== WORK TO BE COMPLETED ==
Please reproduce the entire listing below word for word, keeping every line unchanged.
* * * * * * * * *
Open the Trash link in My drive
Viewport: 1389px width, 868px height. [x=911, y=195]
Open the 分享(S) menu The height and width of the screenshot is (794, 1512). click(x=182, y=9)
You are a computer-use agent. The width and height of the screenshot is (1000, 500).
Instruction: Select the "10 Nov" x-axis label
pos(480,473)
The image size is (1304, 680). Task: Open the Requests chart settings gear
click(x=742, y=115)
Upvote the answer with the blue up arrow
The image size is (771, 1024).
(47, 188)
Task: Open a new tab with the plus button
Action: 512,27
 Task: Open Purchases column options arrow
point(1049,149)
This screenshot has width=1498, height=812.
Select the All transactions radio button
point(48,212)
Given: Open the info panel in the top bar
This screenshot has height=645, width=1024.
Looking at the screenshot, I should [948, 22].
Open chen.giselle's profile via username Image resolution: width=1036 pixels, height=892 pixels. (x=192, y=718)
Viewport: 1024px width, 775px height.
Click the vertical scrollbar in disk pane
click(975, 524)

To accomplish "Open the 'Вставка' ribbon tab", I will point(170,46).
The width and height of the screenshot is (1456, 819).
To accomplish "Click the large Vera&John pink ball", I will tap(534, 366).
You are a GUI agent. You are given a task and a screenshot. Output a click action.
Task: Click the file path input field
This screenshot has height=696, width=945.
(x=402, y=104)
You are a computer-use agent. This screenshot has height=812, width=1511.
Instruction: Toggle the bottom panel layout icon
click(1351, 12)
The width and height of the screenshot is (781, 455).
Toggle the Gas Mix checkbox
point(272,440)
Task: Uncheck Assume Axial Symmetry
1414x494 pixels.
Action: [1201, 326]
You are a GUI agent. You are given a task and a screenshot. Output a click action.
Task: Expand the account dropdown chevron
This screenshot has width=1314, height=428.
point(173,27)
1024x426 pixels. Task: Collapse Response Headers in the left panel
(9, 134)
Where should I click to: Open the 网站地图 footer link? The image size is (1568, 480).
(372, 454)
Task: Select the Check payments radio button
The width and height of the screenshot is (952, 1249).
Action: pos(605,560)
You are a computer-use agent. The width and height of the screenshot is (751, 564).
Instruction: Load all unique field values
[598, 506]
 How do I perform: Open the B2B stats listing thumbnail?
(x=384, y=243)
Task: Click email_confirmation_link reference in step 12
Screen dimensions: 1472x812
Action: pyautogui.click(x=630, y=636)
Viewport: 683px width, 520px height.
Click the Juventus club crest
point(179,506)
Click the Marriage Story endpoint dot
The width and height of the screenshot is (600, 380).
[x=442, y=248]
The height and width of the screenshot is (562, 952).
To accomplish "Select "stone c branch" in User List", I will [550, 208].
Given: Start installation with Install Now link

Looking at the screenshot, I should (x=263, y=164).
* * * * * * * * *
== ANSWER TO THE PROBLEM ==
Open the Trash link in My drive
Viewport: 1389px width, 868px height. [x=911, y=195]
Open the 分享(S) menu The height and width of the screenshot is (794, 1512). click(x=182, y=9)
You are a computer-use agent. The width and height of the screenshot is (1000, 500).
Instruction: Select the "10 Nov" x-axis label
pos(480,473)
The image size is (1304, 680). Task: Open the Requests chart settings gear
click(x=742, y=115)
Upvote the answer with the blue up arrow
The image size is (771, 1024).
(47, 188)
Task: Open a new tab with the plus button
Action: 512,27
 Task: Open Purchases column options arrow
point(1049,149)
This screenshot has width=1498, height=812.
Select the All transactions radio button
point(48,212)
Given: Open the info panel in the top bar
This screenshot has height=645, width=1024.
Looking at the screenshot, I should [948, 22].
Open chen.giselle's profile via username Image resolution: width=1036 pixels, height=892 pixels. (x=192, y=718)
Viewport: 1024px width, 775px height.
Click the vertical scrollbar in disk pane
click(975, 524)

To accomplish "Open the 'Вставка' ribbon tab", I will point(170,46).
The width and height of the screenshot is (1456, 819).
To accomplish "Click the large Vera&John pink ball", I will tap(534, 366).
You are a GUI agent. You are given a task and a screenshot. Output a click action.
Task: Click the file path input field
This screenshot has height=696, width=945.
(x=402, y=104)
You are a computer-use agent. This screenshot has height=812, width=1511.
Instruction: Toggle the bottom panel layout icon
click(1351, 12)
The width and height of the screenshot is (781, 455).
Toggle the Gas Mix checkbox
point(272,440)
Task: Uncheck Assume Axial Symmetry
1414x494 pixels.
Action: [1201, 326]
You are a GUI agent. You are given a task and a screenshot. Output a click action.
Task: Expand the account dropdown chevron
This screenshot has width=1314, height=428.
point(173,27)
1024x426 pixels. Task: Collapse Response Headers in the left panel
(9, 134)
Where should I click to: Open the 网站地图 footer link? The image size is (1568, 480).
(372, 454)
Task: Select the Check payments radio button
The width and height of the screenshot is (952, 1249).
Action: pos(605,560)
You are a computer-use agent. The width and height of the screenshot is (751, 564).
Instruction: Load all unique field values
[598, 506]
 How do I perform: Open the B2B stats listing thumbnail?
(x=384, y=243)
Task: Click email_confirmation_link reference in step 12
Screen dimensions: 1472x812
Action: pyautogui.click(x=630, y=636)
Viewport: 683px width, 520px height.
Click the Juventus club crest
point(179,506)
Click the Marriage Story endpoint dot
The width and height of the screenshot is (600, 380).
[x=442, y=248]
The height and width of the screenshot is (562, 952).
To accomplish "Select "stone c branch" in User List", I will [550, 208].
Given: Start installation with Install Now link

Looking at the screenshot, I should (x=263, y=164).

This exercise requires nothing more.